Kutipan:

Bogor, Technology-Indonesia.com – Di masa depan Indonesia akan menjadi seksi di mata dunia karena menjadi negara penentu penghasil energi dan pangan di bumi. Indonesia menjadi penentu karena merupakan negara terbesar di dunia yang berada di bawah garis khatulistiwa selain Brasil.
“Di luar itu hanya negara-negara kecil sehingga kurang menentukan,” kata Ketua Umum Pengurus Pusat Perhimpunan Agronomi Indonesia (Peragi), Prof. Dr. Ir. Andi Muhammad Syakir, saat pelantikan Pengurus Pusat Peragi periode 2019-2022 di Bogor (4/12/2019).
Menurut Syakir, energi fosil sudah berada di penghujung era karena cadangannya terus menipis dan dampaknya yang tidak ramah bagi lingkungan. Sebaliknya di masa depan bioenergi akan semakin diandalkan di planet bumi seiring teknologi pengolahannya yang semakin efektif dan efisien.
Pada era bioenergi, negara di bawah garis khatulistiwa menjadi negara penentu karena sumber energi utama adalah matahari. “Hanya di bawah equator matahari bersinar sepanjang tahun, sehingga mesin penghasil bioenergi terbesar adalah Indonesia. Kita menjadi seksi karena negara lain di bawah khatulistiwa berupa negara kecil kecuali Brasil,” katanya.

Cuplikan Data:
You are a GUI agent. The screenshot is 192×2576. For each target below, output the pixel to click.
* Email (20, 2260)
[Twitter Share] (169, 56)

Soal yang Diselesaikan:
Lanjutkan kutipan berita tentang Indonesia sebagai negara penentu penghasil energi dan pangan dunia, dimulai tepat setelah kalimat terakhirnya.

Tanggapan Tugas:
Menurut Syakir, sebetulnya Indonesia sejak dulu diperhitungkan di mata dunia karena merupakan produsen sawit terbesar dan terluas di dunia. Demikian pula karet. “Problemnya satu, Indonesia bukan bangsa dengan produktivitas sawit dan karet tertinggi di dunia,” kata Syakir. Dampaknya Indonesia bukan menjadi penentu harga bagi komoditas dunia tersebut.
Di masa depan Indonesia harus mampu meningkatkan produktivitas agar dapat menjadi penentu. “Peragi harus mampu mendiagnosis segala problem pertanian tersebut lalu memberi resep untuk mengatasi persoalan tersebut,” kata Syakir.
Secara keilmuan Peragi memiliki ahli-ahli agronomi di Indonesia dengan energi yang berada di puncak karena kompetensinya tak perlu diragukan lagi. Namun, energi tersebut umumnya masih berupa energi potensial yang harus ditransformasikan menjadi energi kinetik agar dapat menggerakkan dunia pertanian Indonesia.
Peragi di era sekarang berupaya mentransformasi energi potensial tersebut dengan membuka sebanyak mungkin saluran agar energi dapat bergerak. “Kita semakin inklusif dengan menggandeng pengurus dari segala kalangan seperti swasta dan pengusaha,” kata Syakir.
Peragi juga membuka ruang bagi pengurus yang bukan berasal dari alumni Agronomi Fakultas Pertanian. “Segala kalangan boleh masuk untuk menggerakkan pertanian Indonesia di masa depan agar resep dari Peragi dapat dibumikan di Indonesia,” kata Syakir. (Destika Cahyana)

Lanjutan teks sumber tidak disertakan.